Dataset entries:
• • •

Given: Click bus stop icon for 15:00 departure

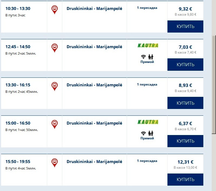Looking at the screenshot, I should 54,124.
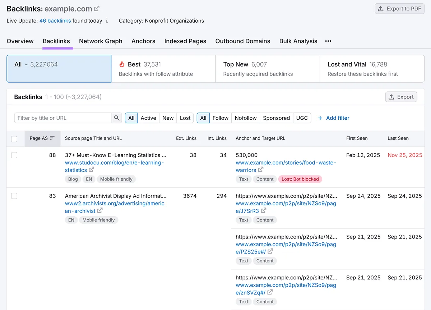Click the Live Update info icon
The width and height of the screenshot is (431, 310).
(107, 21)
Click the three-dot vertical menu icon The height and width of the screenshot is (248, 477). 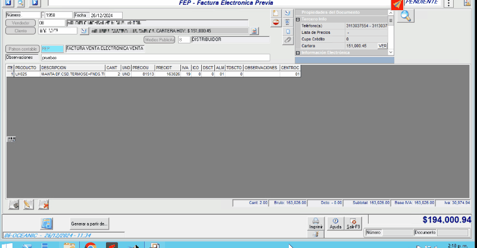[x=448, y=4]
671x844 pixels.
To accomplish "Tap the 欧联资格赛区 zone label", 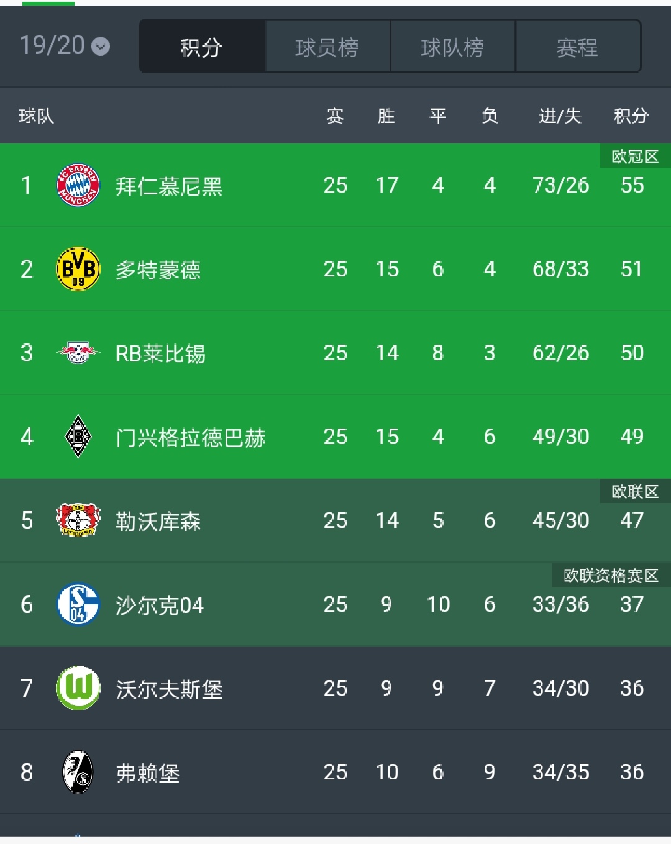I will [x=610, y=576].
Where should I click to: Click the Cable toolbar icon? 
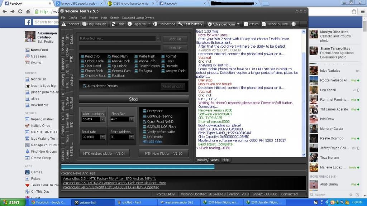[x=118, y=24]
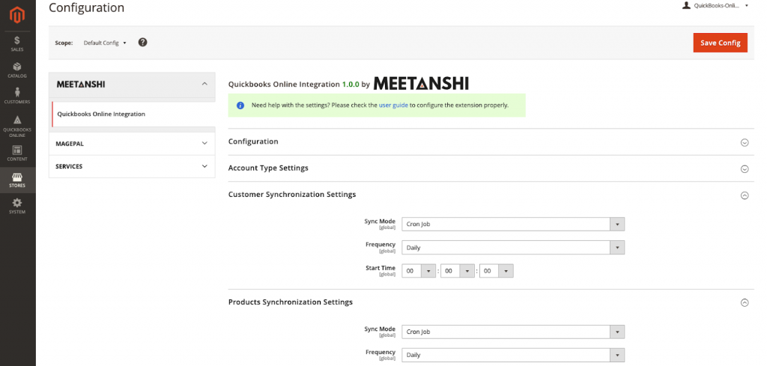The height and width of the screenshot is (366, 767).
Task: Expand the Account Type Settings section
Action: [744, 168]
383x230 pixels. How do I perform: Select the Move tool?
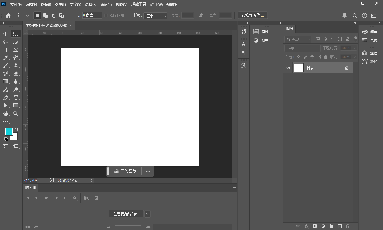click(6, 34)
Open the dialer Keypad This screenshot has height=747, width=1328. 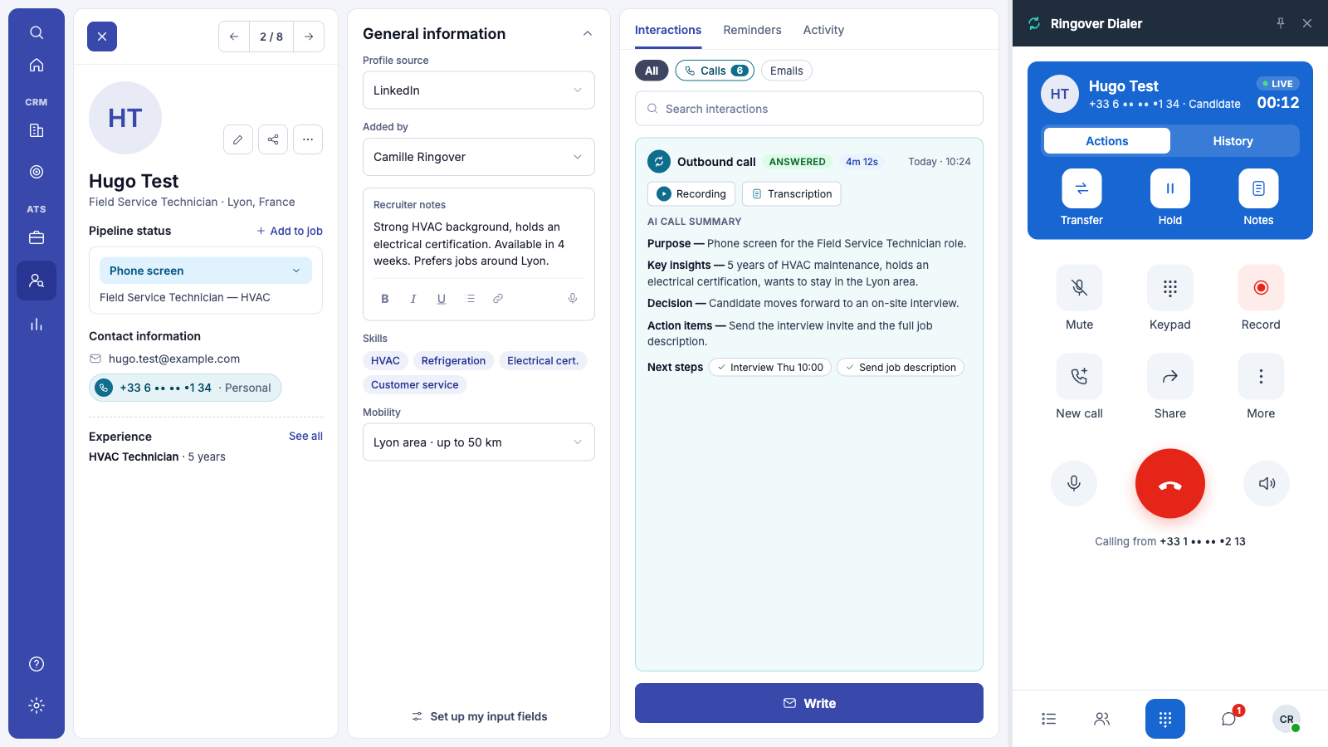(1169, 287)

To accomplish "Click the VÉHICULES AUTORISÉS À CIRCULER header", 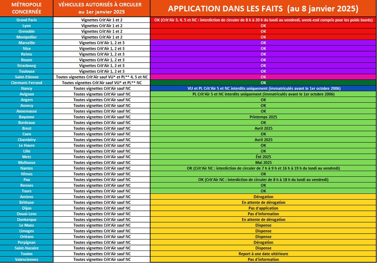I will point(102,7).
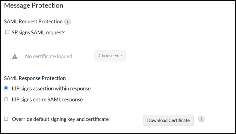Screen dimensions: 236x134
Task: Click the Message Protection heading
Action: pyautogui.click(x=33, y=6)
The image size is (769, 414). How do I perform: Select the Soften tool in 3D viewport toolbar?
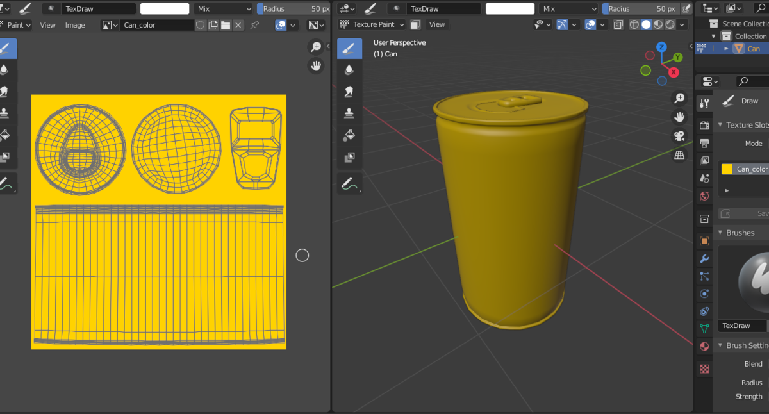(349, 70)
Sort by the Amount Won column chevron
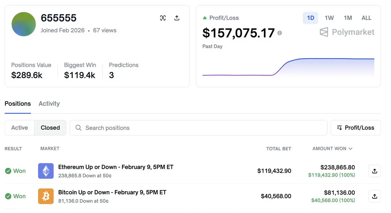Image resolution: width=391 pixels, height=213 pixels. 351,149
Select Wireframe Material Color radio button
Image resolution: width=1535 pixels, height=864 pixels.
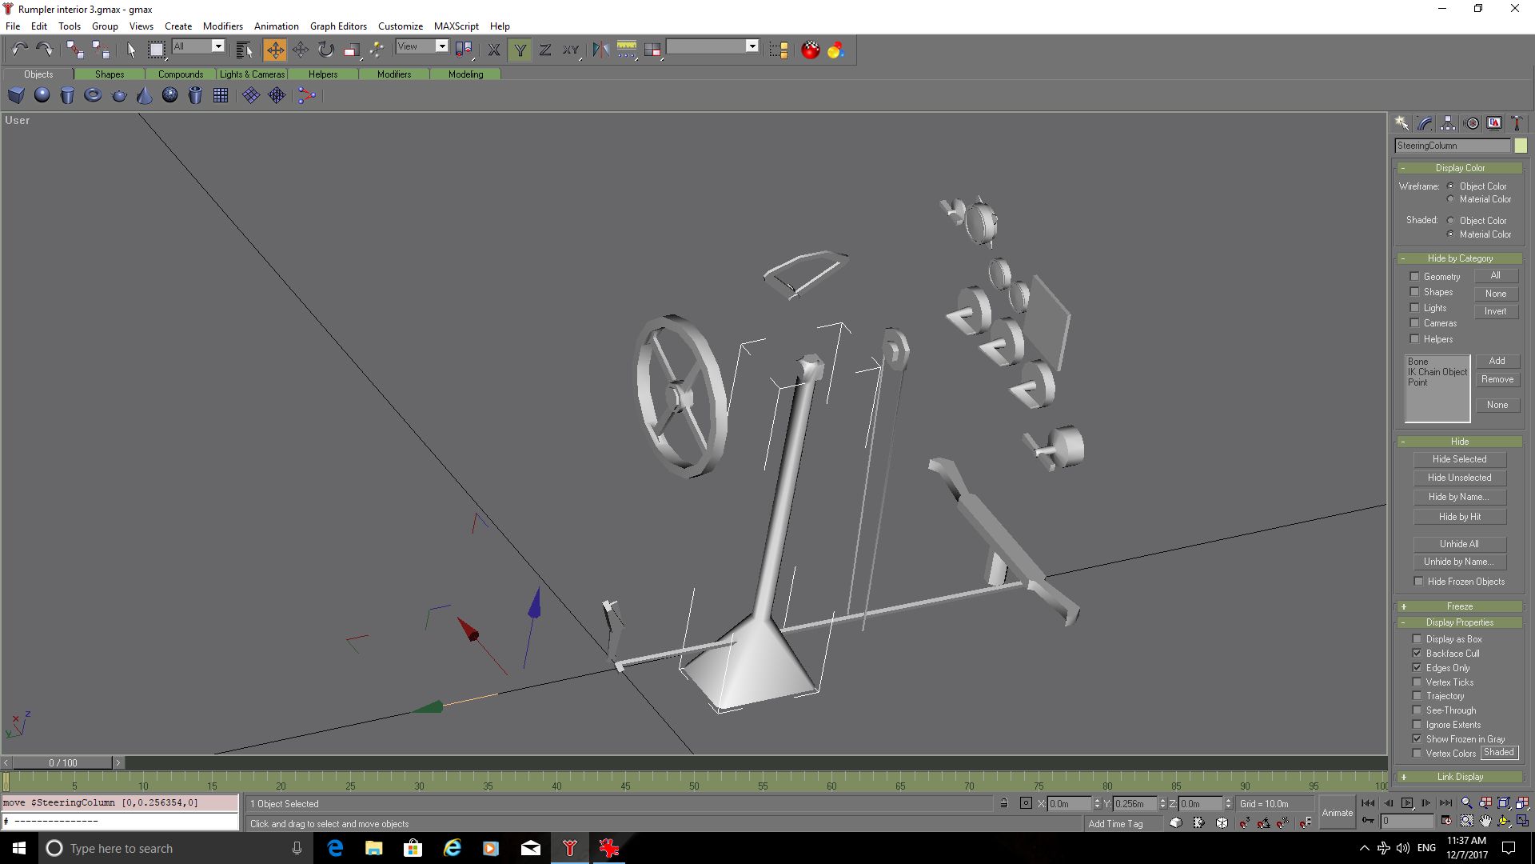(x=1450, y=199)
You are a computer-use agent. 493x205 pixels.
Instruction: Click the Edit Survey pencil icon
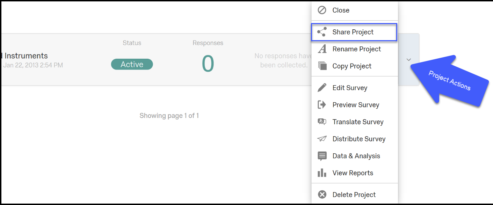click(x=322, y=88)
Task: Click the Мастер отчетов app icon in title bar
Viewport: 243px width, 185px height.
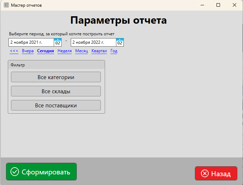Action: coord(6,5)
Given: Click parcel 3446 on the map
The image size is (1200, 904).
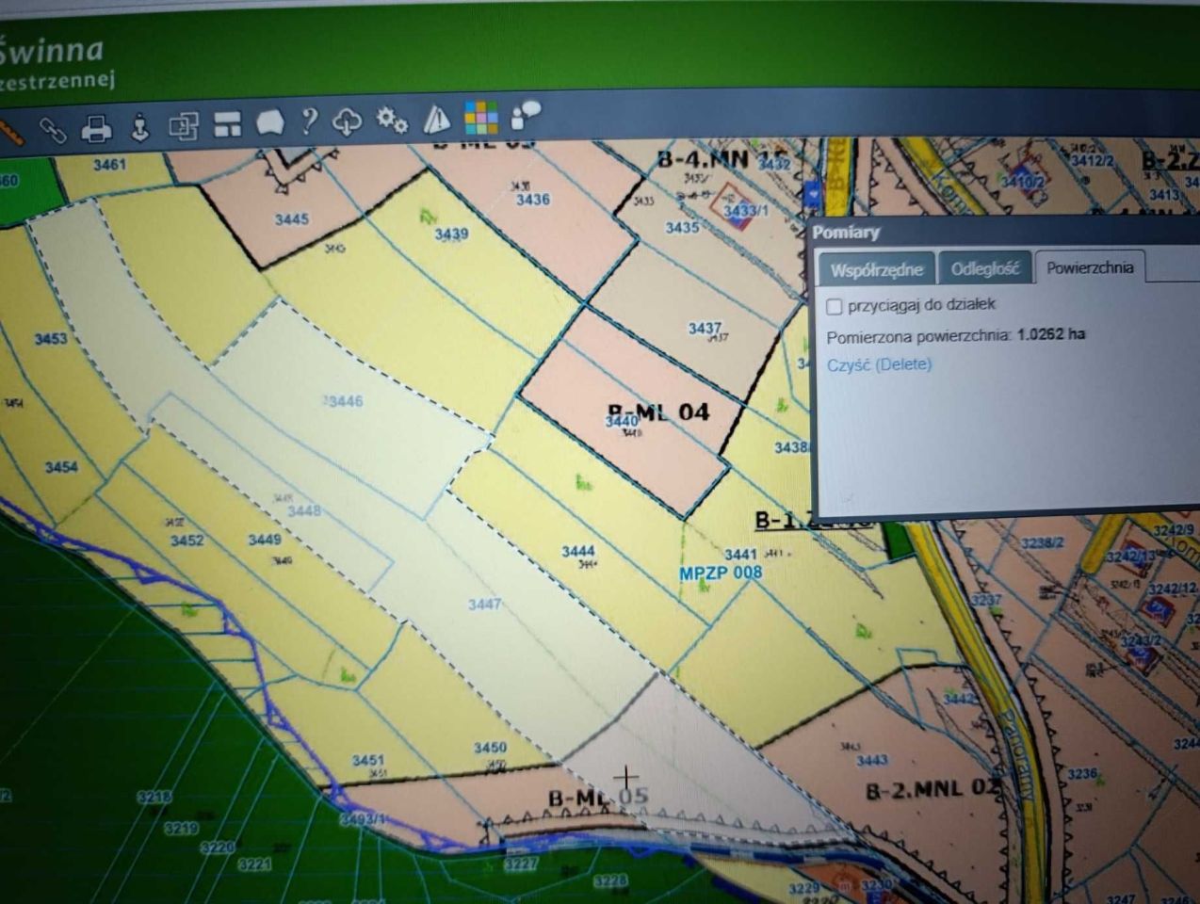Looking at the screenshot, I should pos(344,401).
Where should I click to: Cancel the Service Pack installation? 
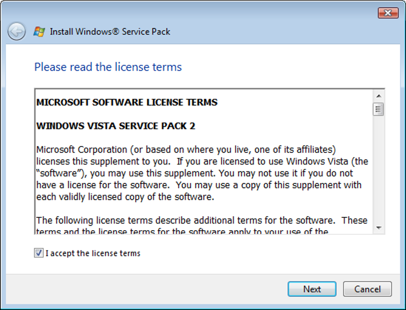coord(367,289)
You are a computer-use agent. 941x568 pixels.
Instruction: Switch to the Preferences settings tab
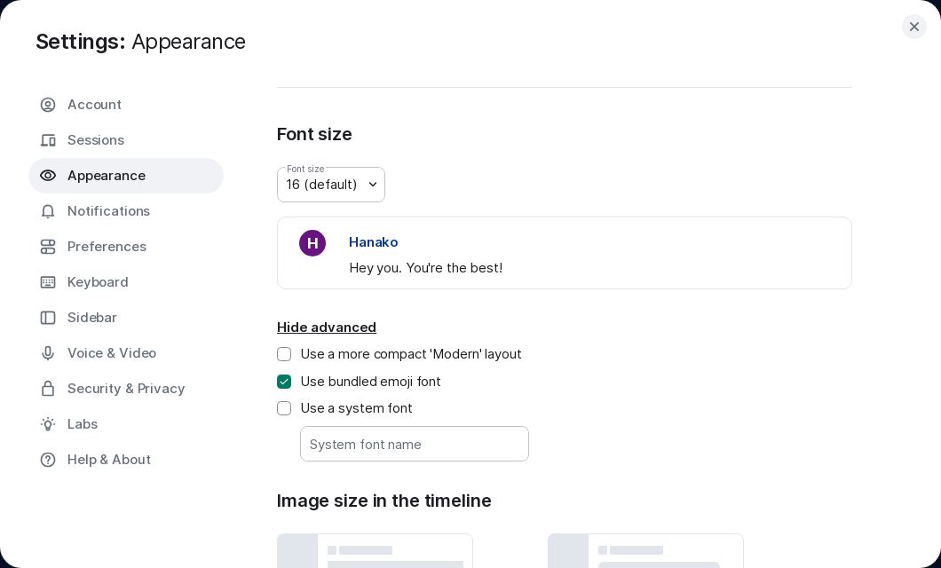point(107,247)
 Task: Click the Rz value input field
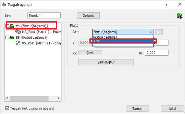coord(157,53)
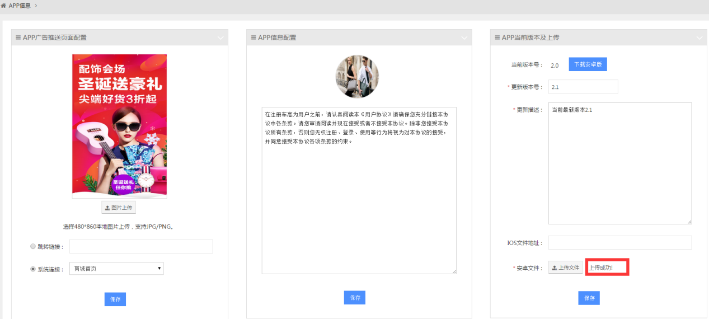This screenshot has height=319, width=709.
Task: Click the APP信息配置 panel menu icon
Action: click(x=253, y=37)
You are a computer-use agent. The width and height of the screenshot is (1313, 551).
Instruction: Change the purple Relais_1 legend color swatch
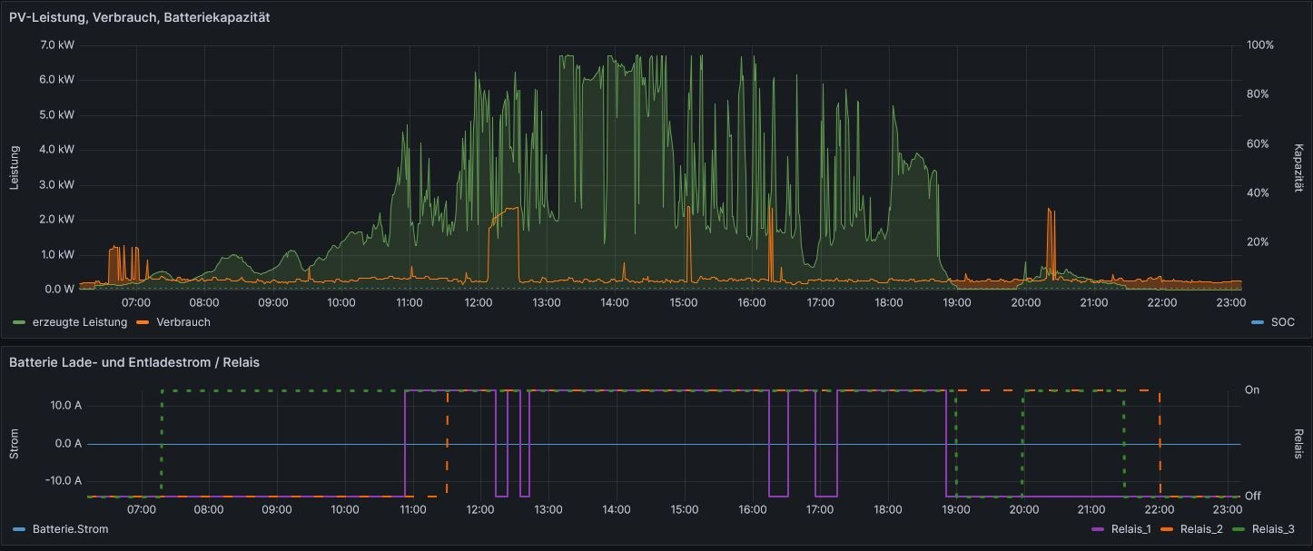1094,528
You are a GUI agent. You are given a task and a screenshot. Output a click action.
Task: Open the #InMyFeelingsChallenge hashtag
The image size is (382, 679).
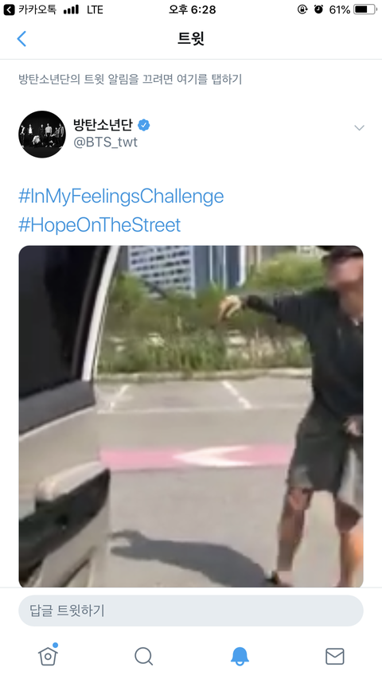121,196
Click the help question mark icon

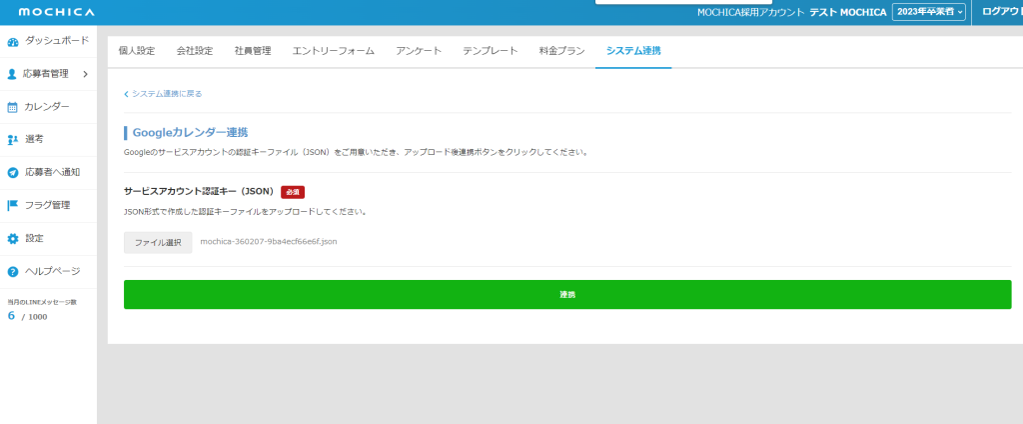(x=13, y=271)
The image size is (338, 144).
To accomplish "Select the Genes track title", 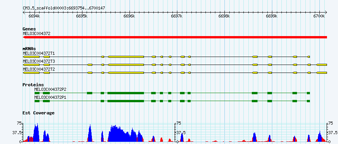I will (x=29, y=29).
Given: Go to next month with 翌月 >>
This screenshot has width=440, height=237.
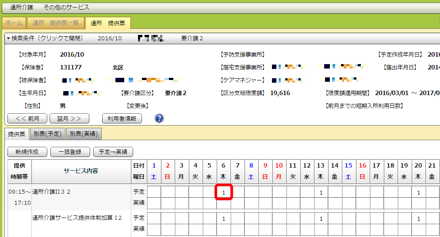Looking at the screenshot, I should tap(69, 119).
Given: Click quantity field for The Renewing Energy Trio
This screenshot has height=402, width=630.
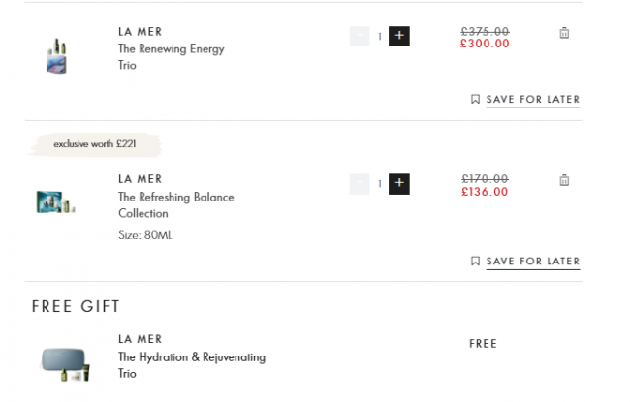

• • •

**TASK TO COMPLETE**:
Using the entries above, tally how many lines have the word "computer" in them; write the number and nothing more.

**RESULT OF THE TASK**:
3